Below is an excerpt from the post.

We figured you might be tracking the conversations about Google Friend Connect and Facebook. We want to help you understand a bit more about how it works on the Friend Connect side with respect to users' information.

People find the relationships they've built on social networks really valuable, and they want the option of bringing those friends with them elsewhere on the web. Google Friend Connect is designed to keep users fully in control of their information at all times. Users choose what social networks to link to their Friend Connect account. (They can just as easily unlink them.) We never handle passwords from other sites, we never store social graph data from other sites, and we never pass users' social network IDs to Friend Connected sites or applications.

The only user information that we pass from a social networking site to third-party applications is the user's public photo, and even that is under user control.

That's the high-level view. But what about the details? Here is more information on exactly how Friend Connect interacts with third-party social networks and applications.

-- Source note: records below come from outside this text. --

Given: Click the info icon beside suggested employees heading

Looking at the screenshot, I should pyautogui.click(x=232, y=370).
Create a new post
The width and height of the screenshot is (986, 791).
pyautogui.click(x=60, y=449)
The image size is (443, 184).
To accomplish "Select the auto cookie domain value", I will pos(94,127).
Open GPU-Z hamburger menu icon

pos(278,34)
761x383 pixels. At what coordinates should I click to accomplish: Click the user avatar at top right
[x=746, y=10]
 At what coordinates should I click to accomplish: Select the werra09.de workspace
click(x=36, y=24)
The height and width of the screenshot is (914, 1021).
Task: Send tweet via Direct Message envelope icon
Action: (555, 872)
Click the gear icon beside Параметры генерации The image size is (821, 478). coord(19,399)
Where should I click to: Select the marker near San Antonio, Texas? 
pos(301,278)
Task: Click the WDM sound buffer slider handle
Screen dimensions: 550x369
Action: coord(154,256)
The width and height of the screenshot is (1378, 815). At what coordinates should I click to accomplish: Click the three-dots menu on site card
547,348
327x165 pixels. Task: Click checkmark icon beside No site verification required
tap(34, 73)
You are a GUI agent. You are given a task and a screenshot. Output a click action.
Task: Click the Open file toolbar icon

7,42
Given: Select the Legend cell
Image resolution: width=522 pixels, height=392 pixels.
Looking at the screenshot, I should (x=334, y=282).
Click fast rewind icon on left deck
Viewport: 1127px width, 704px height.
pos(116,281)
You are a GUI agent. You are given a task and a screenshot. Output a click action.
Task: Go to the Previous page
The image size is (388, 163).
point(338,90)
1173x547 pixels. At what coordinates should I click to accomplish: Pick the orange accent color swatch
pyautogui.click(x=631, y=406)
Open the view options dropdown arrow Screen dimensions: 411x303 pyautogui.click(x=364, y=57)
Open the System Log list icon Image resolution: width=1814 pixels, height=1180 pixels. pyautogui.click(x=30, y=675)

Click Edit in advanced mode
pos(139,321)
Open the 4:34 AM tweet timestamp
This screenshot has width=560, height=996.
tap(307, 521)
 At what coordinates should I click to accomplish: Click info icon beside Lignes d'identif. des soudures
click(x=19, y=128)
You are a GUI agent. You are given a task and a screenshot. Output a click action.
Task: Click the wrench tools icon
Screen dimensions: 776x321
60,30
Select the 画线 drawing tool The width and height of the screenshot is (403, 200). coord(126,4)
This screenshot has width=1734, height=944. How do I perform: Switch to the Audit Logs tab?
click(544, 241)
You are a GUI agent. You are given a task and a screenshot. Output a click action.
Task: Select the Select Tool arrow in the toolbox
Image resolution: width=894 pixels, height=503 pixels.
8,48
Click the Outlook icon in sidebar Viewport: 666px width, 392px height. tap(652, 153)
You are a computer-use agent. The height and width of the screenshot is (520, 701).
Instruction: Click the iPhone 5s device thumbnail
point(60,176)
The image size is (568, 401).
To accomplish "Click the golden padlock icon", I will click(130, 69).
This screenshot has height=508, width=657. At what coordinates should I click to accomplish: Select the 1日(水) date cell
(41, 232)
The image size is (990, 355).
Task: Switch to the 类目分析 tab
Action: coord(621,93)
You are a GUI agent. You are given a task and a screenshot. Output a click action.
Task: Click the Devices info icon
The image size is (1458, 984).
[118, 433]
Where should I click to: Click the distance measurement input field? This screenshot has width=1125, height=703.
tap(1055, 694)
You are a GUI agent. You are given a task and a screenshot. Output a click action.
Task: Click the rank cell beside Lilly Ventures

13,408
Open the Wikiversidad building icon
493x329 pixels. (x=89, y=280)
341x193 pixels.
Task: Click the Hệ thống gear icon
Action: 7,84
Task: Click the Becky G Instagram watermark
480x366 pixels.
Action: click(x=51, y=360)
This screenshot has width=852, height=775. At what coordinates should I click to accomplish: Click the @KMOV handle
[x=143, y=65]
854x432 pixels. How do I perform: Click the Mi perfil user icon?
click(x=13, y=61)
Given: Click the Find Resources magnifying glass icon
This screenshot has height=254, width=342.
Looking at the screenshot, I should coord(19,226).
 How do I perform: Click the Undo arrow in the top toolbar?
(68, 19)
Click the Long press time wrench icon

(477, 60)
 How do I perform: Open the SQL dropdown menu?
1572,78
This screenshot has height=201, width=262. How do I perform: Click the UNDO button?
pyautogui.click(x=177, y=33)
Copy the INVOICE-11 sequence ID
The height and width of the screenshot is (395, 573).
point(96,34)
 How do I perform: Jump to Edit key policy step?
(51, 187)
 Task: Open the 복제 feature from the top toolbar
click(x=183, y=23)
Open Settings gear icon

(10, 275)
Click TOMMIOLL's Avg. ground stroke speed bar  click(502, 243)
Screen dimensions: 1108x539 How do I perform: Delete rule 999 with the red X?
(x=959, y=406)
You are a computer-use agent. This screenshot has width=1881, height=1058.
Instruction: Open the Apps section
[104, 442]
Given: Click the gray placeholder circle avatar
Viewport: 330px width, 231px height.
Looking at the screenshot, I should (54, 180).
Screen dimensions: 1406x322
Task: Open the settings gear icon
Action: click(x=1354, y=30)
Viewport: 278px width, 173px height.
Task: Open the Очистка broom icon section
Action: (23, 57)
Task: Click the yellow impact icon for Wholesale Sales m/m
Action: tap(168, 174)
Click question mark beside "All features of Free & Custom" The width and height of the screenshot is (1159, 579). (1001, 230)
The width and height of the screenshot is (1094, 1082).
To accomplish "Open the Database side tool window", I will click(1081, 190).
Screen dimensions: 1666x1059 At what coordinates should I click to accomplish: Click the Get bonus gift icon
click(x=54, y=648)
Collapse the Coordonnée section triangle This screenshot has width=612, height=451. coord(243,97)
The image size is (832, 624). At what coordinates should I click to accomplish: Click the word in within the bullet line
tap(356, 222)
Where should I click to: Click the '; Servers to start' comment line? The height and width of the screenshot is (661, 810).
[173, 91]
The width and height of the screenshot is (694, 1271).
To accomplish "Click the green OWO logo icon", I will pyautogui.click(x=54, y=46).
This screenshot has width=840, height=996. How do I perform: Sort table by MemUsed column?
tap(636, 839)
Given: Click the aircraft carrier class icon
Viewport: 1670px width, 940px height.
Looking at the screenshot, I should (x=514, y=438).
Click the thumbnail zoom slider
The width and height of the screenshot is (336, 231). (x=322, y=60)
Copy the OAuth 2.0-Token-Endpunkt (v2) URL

  1. Google Friend Connect puts users in control over whether they're connected to their data on Facebook.
  2. Google Friend Connect only reads a small amount of user data from Facebook, and does so using Facebook's public APIs. We read the Facebook numeric id, friendly name, and public photo URLs of the user and their friends. We read no other information.
  3. The only user information that we pass from Facebook to third-party applications is the URL of the user's public photo.
  4. Google Friend Connect does not permanently store any user data retrieved from Facebook.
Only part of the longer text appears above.